In order to retain customers, XIABUXIABU has also announced the implementation of a paid membership system. In May 2023, the company officially launched a 208 yuan unlimited eating membership card, meaning it will achieve a dual revenue model of "normal operation + paid membership." The company previously predicted that paid memberships could bring in at least 0.6 billion yuan in membership fees, which would become a new growth point for the company.

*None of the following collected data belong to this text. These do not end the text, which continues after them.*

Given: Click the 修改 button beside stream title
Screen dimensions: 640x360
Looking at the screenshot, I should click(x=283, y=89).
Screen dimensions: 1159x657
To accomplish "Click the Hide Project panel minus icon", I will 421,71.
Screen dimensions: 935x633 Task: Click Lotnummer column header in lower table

However, in practice, the performance of the membership system has not only been below expectations but has also encountered significant public relations difficulties. According to reports, some consumers have complained that promised discounts when applying for the "unlimited eating card," such as "50% off every Tuesday" and "half price on Wednesday for members," were unilaterally canceled without prior notice, infringing on consumers' legal rights. Additionally, some consumers faced obstacles when requesting refunds, as the refund amounts were forcibly deducted from already used coupons or gifts at their original prices, leading to accusations against XIABUXIABU of having "unfair terms."

The policy "stimulus" continues.

Amid multiple risks, how XIABUXIABU can break through and rejuvenate itself has attracted much attention. In response, XIABUXIABU stated that in the face of market changes, the company is taking measures from various aspects, including optimizing the supply chain to lower average procurement prices; implementing a new logistics center to reduce delivery costs; expanding into takeout services; and closing inefficient restaurants.

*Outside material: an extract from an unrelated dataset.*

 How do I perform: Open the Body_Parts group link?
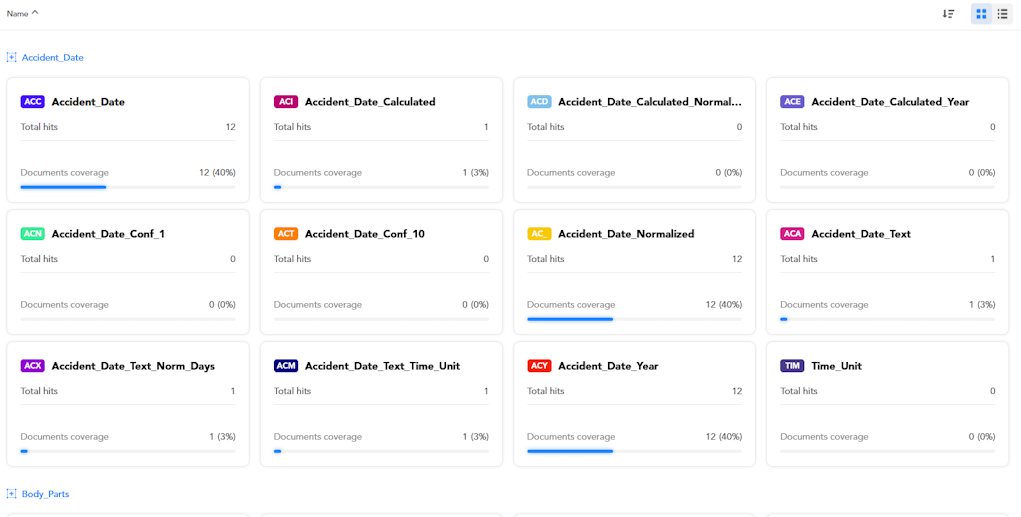(46, 494)
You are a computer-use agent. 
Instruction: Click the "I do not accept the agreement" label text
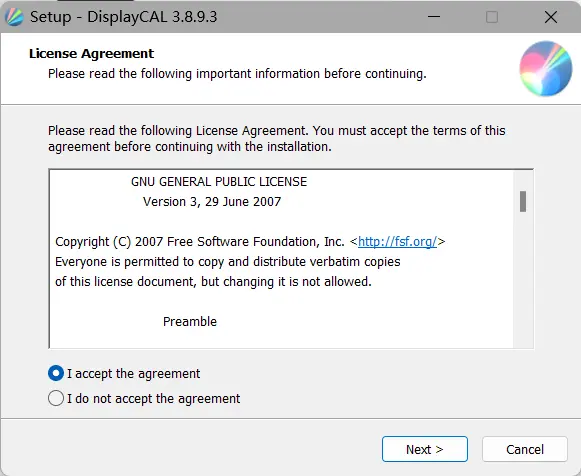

At the same time, market policies are also actively injecting a "stimulus" into the dining industry.

Previously, cities like Shanghai and Chengdu actively issued dining consumer vouchers to invigorate the dining market. At the regular press conference of the Ministry of Commerce held on March 13, the spokesperson stated that this year, the Ministry of Commerce will cooperate with relevant departments to carry out the "Chinese Cuisine Festival" in 2025, themed "Enjoy Chinese Cuisine, Create a Better Life," launching over 120 special dining promotional activities, guiding various regions to combine traditional festivals, peak consumption seasons, movie prime times, major events, and cultural activities to create a matrix of dining consumption activities, cultivating new hotspots for dining consumption.

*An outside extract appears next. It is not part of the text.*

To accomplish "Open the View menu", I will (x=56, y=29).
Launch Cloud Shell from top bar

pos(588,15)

According to Research Reports from CITIC SEC, the central government has a clear emphasis on domestic demand, and dining, as a representative of cyclical sectors, directly benefits and has a significant rebound potential. Leading brands in the terminal dining segment have been the first to raise prices, reflecting a generally stable competitive landscape, with a low likelihood of intensified price wars. Dongxing stated that dining consumption is expected to boost. There is optimism regarding future policies promoting reforms in the consumer environment, trading environment, and policy environment, as well as overall improvements in the performance of the food and beverage industry. Particularly in dining consumption, with the implementation of plans, consumption related to tourism, shopping in business districts, and offline experiences will see a boost, having a noticeable pull on dining consumption. At the same time, it is anticipated that local consumption subsidies will further enhance subsidies for dining, which will provide positive help to the dining industry.

Overall, XIABUXIABU's performance is under pressure, and its former main brand "Cou Cou" has become a burden on the company’s performance. With policies pushing the industry towards positive development, the external growth environment for XIABUXIABU looks promising. However, whether the company can seize the opportunity and successfully turn around remains a point of further attention for investors.

Editor/rice

The translation is provided by third-party software.